Implementation, validation and experimental evaluation of a self-stabilizing randomized Byzantine-tolerant binary consensus algorithm

Abstract

Binary consensus is a problem in which a set of processors must agree on a single binary value. In asynchronous systems, where a subset of the processors may be malicious, this challenge gets more challenging. We study malicious and more serious problems in this work: transient faults. These are temporary violations of the system's operating assumptions that might cause the system's state to change unexpectedly, making recovery impossible without human intervention. We implement an existing protocol for randomized Byzantine-tolerant binary consensus algorithm that is loosely-self-stabilizing using the Go programming language and the ZeroMQ communication framework.

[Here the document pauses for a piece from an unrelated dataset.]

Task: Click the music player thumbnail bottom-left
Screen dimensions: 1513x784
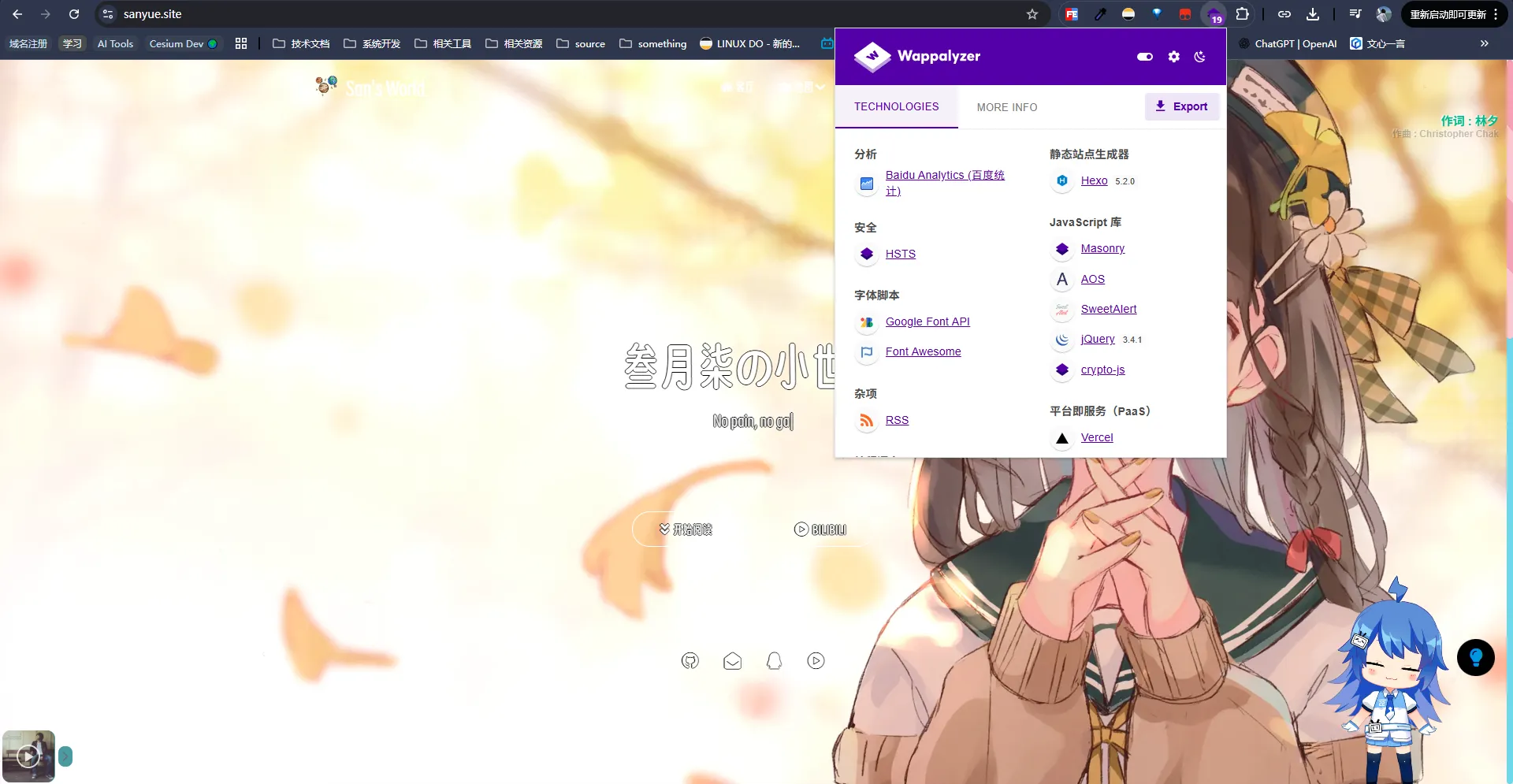Action: pyautogui.click(x=28, y=755)
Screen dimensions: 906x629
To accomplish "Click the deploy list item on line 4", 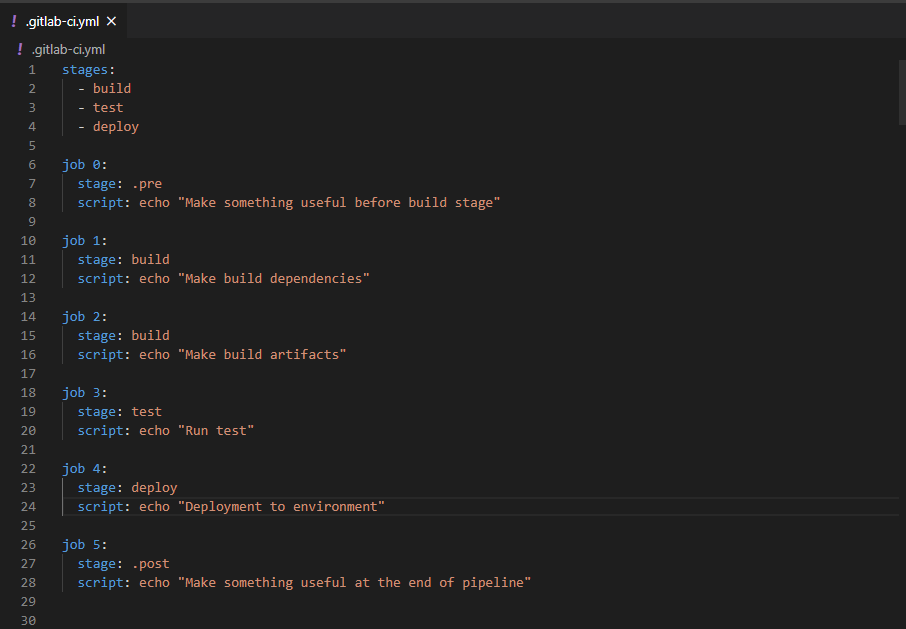I will tap(115, 126).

This approach is optimal in terms of resilience and termination, requires only bounded memory, and ensures that the system will automatically converge to a legal state. This is the first time-free Byzantine-tolerant binary consensus algorithm to make such guarantees, to our knowledge. We describe the first known implementation of this algorithm in this work. With this implementation, we were able to: (a) validate the algorithm; (b) compare the algorithm to its non-stabilizing version and estimate the cost of self-stabilization in terms of processing time and message load; and (c) notice that different failures in the system (whether due to transient faults or malicious behavior) have no significant overhead on recovery and decision time.